I wanted to know for sure what happened when we died. I wanted clear rules and clear answers and a clear path.
Islam seemed to offer all of that. By November, I was seriously considering converting. I was praying five times a day in private, reading the Quran more than the Bible, spending all my free time with Muslim friends.
I called my mom one night and told her I had doubts about Christianity. She cried.
She begged me to talk to Pastor Mike, to pray, to not make any rash decisions.
She said she’d been praying for me, that she knew something was wrong, that she loved me no matter what.
I told her I loved her, too. But I also told her I had to follow the truth wherever it led.
That conversation broke her heart. I could hear it in her voice. But I pushed down the guilt.
I told myself she was just stuck in the religion she was raised in. That she’d never really examined what she believed, that I was being braver and more honest than she ever was.
I was so arrogant, so sure of myself, so wrong. December came and I was home for Christmas break.
It was awful. I didn’t want to go to church. I didn’t want to sing Christmas carols about Jesus being God.
I didn’t want to celebrate a holiday that I was starting to believe was pagan in origin.

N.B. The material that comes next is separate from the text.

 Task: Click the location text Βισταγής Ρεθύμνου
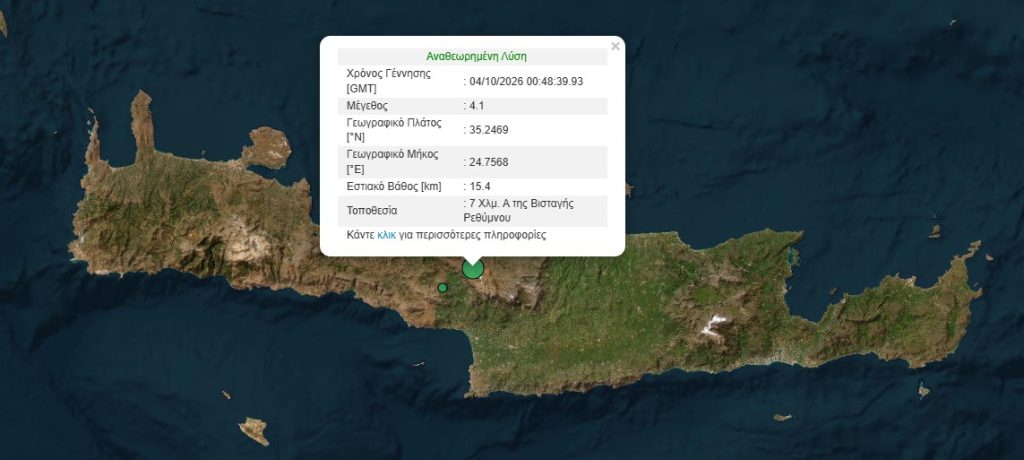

My parents didn’t know what to do with me. We had tense, painful conversations. My dad got angry once, told me I was being foolish, told me I was throwing away everything they taught me.
My mom just cried and prayed. I spent most of that break in my room reading about Islam, watching videos, convincing myself more and more that this was the truth.

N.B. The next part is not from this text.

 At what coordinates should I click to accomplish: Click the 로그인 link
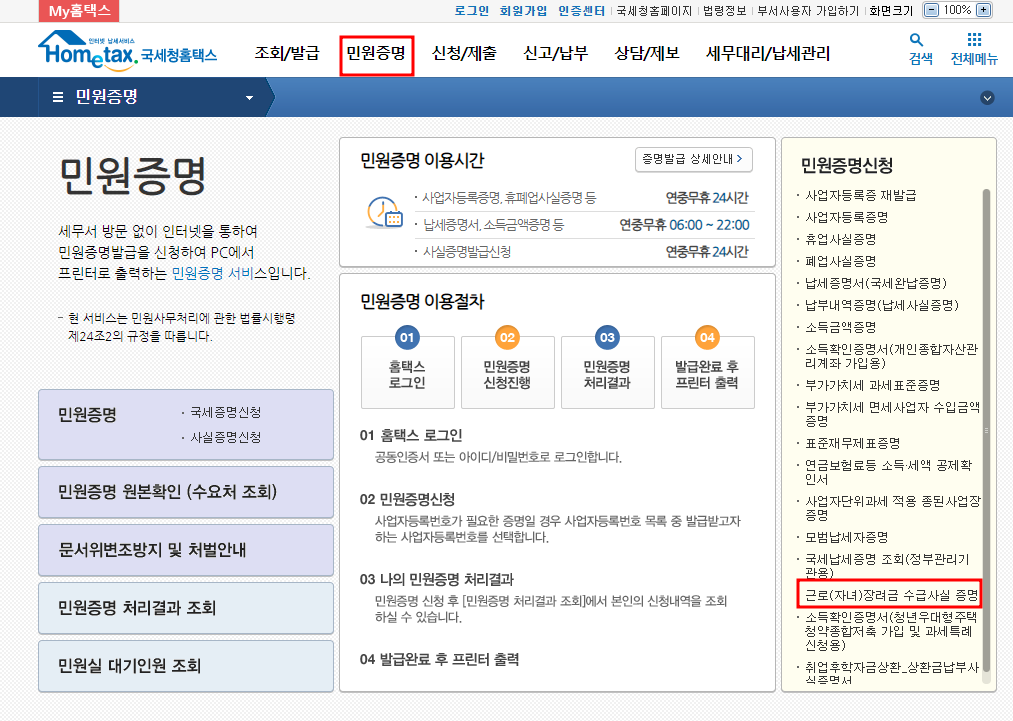(x=471, y=11)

I went back to school in January, absolutely certain I was going to convert. I told Aaliyah.
She was thrilled but also serious. She told me this was a big decision, that I needed to be sure, that I needed to understand what I was committing to.
I told her I was sure. I told her I’d been studying for months. I told her I believed there was no god but Allah and Muhammad was his prophet.
She hugged me. We both cried. I took my shahada, my profession of faith, on a Friday in late January.
I was 20 years old. I stood in front of the Muslim community at the Islamic Center near campus and I repeated the words after the imam.
I bear witness that there is no god but Allah. And I bear witness that Muhammad is the messenger of Allah.
Everyone cheered. Everyone hugged me. Everyone welcomed me as their sister. I felt proud, special, like I’d found something precious that most people were too blind or too stubborn to see.
I called my parents that night and told them. My mother sobbed. My father was silent for a long time.
Then he said he was disappointed in me and hung up. I told myself they’d understand eventually.
I told myself they’d see I was right. I started wearing hijab. Started praying in public.
Started posting about Islam on social media. Some of my old friends from home reached out concerned, confused, trying to talk me out of it.
I argued with them, sent them articles and videos, told them they didn’t understand Islam, told them they’d been lied to about what Muslims really believed.
One friend, Jessica, who I’d known since elementary school, told me she was heartbroken, but she’d keep praying for me.
I told her to save her prayers. I was so mean to people who loved me, so convinced I was right that I didn’t care who I hurt.
And then came the burning. It was March, 2 months after my conversion. There was going to be a big event at the Islamic Center, a celebration of new converts with the whole community invited.
Several of us who had recently converted were going to share our testimonies. I don’t remember who first suggested that I do something dramatic to show my commitment.
Maybe it was one of the other converts. Maybe it was someone from the community.
Maybe it was my own idea. Honestly, I don’t remember. What I remember is that once the idea was there, it felt right.